Dataset excerpts:
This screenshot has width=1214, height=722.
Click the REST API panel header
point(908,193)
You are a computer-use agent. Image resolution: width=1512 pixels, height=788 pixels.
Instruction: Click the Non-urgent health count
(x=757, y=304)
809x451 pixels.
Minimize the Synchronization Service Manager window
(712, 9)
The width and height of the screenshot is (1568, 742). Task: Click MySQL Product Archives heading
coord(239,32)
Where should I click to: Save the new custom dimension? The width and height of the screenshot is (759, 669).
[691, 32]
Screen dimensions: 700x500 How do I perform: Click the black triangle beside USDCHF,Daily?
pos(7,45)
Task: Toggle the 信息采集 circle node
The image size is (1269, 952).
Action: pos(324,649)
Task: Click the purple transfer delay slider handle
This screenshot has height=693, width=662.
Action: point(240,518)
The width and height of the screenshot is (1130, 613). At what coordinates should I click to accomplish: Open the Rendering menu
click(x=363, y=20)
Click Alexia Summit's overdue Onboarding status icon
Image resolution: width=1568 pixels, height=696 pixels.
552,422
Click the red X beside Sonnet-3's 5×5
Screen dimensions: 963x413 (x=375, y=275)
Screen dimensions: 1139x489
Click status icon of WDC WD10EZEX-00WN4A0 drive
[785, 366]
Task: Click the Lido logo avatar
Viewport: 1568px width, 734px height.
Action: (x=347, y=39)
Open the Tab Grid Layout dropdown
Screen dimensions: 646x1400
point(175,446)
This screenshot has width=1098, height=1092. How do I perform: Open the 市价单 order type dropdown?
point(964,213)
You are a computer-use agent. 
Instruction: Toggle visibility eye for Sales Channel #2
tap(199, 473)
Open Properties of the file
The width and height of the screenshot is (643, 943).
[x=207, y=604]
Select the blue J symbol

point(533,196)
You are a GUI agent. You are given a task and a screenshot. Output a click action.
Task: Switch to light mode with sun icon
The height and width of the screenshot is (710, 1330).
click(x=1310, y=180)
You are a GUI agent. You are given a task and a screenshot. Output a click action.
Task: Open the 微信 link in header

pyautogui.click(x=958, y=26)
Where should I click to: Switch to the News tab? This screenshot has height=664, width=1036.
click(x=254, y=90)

Instructions for the task: The material is to be output in full, exactly as it stands.

Answer to this task:
This screenshot has width=1214, height=722.
Click the REST API panel header
point(908,193)
You are a computer-use agent. Image resolution: width=1512 pixels, height=788 pixels.
Instruction: Click the Non-urgent health count
(x=757, y=304)
809x451 pixels.
Minimize the Synchronization Service Manager window
(712, 9)
The width and height of the screenshot is (1568, 742). Task: Click MySQL Product Archives heading
coord(239,32)
Where should I click to: Save the new custom dimension? The width and height of the screenshot is (759, 669).
[691, 32]
Screen dimensions: 700x500 How do I perform: Click the black triangle beside USDCHF,Daily?
pos(7,45)
Task: Toggle the 信息采集 circle node
The image size is (1269, 952).
Action: pos(324,649)
Task: Click the purple transfer delay slider handle
This screenshot has height=693, width=662.
Action: point(240,518)
The width and height of the screenshot is (1130, 613). At what coordinates should I click to accomplish: Open the Rendering menu
click(x=363, y=20)
Click Alexia Summit's overdue Onboarding status icon
Image resolution: width=1568 pixels, height=696 pixels.
552,422
Click the red X beside Sonnet-3's 5×5
Screen dimensions: 963x413 (x=375, y=275)
Screen dimensions: 1139x489
Click status icon of WDC WD10EZEX-00WN4A0 drive
[785, 366]
Task: Click the Lido logo avatar
Viewport: 1568px width, 734px height.
Action: (x=347, y=39)
Open the Tab Grid Layout dropdown
Screen dimensions: 646x1400
point(175,446)
This screenshot has width=1098, height=1092. How do I perform: Open the 市价单 order type dropdown?
point(964,213)
You are a computer-use agent. 
Instruction: Toggle visibility eye for Sales Channel #2
tap(199, 473)
Open Properties of the file
The width and height of the screenshot is (643, 943).
[x=207, y=604]
Select the blue J symbol

point(533,196)
You are a GUI agent. You are given a task and a screenshot. Output a click action.
Task: Switch to light mode with sun icon
The height and width of the screenshot is (710, 1330).
click(x=1310, y=180)
You are a GUI agent. You are given a task and a screenshot. Output a click action.
Task: Open the 微信 link in header

pyautogui.click(x=958, y=26)
Where should I click to: Switch to the News tab? This screenshot has height=664, width=1036.
click(x=254, y=90)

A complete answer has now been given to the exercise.